Exercise aim: Arrange the rows below as a two-column CSV with the headers instruction and response, starting at the first row and ending at the line that contains "Action: tap(445, 450)", both included. Put each row's text in one quoted field under instruction and its answer in one quoted field under response, with line breaks replaced by spaces.

Records to process:
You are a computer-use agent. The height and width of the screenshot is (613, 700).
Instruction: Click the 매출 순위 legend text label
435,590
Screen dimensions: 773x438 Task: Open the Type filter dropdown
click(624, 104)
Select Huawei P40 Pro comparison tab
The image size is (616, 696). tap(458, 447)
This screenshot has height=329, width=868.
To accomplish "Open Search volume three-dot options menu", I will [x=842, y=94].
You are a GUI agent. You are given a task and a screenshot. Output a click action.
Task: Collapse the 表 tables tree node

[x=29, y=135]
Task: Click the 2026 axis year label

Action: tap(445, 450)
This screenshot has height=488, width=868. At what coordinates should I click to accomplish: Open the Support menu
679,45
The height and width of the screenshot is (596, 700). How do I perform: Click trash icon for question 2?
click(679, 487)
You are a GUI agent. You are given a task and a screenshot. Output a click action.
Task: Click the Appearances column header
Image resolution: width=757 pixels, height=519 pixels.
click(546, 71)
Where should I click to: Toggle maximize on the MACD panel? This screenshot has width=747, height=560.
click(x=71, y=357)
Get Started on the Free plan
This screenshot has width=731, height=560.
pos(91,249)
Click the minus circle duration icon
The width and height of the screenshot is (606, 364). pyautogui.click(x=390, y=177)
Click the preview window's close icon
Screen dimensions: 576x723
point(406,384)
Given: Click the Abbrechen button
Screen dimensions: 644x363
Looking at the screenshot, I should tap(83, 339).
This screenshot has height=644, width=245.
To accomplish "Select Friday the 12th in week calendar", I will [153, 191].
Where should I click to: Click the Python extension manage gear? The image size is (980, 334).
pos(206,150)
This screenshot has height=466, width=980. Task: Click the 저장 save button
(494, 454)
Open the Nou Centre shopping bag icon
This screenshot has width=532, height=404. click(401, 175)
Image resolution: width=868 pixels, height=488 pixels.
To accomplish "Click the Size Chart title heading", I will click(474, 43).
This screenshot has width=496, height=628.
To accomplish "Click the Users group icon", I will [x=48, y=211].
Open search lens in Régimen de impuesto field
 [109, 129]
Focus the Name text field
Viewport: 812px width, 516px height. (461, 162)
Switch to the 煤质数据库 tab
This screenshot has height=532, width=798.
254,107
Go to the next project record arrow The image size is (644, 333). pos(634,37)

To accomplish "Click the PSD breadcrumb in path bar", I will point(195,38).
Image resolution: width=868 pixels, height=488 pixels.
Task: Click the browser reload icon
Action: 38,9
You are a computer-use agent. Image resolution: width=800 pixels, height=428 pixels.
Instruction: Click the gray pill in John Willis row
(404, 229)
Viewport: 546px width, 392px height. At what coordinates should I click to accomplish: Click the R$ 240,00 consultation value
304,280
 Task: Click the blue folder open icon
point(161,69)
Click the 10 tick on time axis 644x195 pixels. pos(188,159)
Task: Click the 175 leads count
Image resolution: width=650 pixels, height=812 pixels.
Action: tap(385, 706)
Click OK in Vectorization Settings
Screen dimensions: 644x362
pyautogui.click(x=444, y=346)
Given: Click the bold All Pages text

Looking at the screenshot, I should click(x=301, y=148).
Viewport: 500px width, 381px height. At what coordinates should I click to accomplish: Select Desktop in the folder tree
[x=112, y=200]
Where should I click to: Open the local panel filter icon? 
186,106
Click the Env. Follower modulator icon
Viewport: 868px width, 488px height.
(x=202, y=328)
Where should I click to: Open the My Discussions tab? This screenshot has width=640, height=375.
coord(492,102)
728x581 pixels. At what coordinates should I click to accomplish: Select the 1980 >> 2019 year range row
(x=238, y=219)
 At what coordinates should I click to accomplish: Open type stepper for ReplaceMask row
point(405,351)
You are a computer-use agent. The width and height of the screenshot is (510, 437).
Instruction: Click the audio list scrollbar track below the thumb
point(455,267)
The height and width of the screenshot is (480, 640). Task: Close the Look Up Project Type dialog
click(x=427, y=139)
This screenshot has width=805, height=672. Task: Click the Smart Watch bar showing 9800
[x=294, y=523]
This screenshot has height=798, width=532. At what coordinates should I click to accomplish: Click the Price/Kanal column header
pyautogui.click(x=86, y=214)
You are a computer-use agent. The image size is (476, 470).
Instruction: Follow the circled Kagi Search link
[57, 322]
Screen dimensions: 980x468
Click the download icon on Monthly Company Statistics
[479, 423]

Problem solution:
instruction,response
"You are a computer-use agent. The height and width of the screenshot is (613, 700). Instruction: Click the 매출 순위 legend text label","435,590"
"Screen dimensions: 773x438 Task: Open the Type filter dropdown","click(624, 104)"
"Select Huawei P40 Pro comparison tab","The image size is (616, 696). tap(458, 447)"
"This screenshot has height=329, width=868. To accomplish ""Open Search volume three-dot options menu"",","I will [x=842, y=94]."
"You are a GUI agent. You are given a task and a screenshot. Output a click action. Task: Collapse the 表 tables tree node","[x=29, y=135]"
"Task: Click the 2026 axis year label","Action: tap(445, 450)"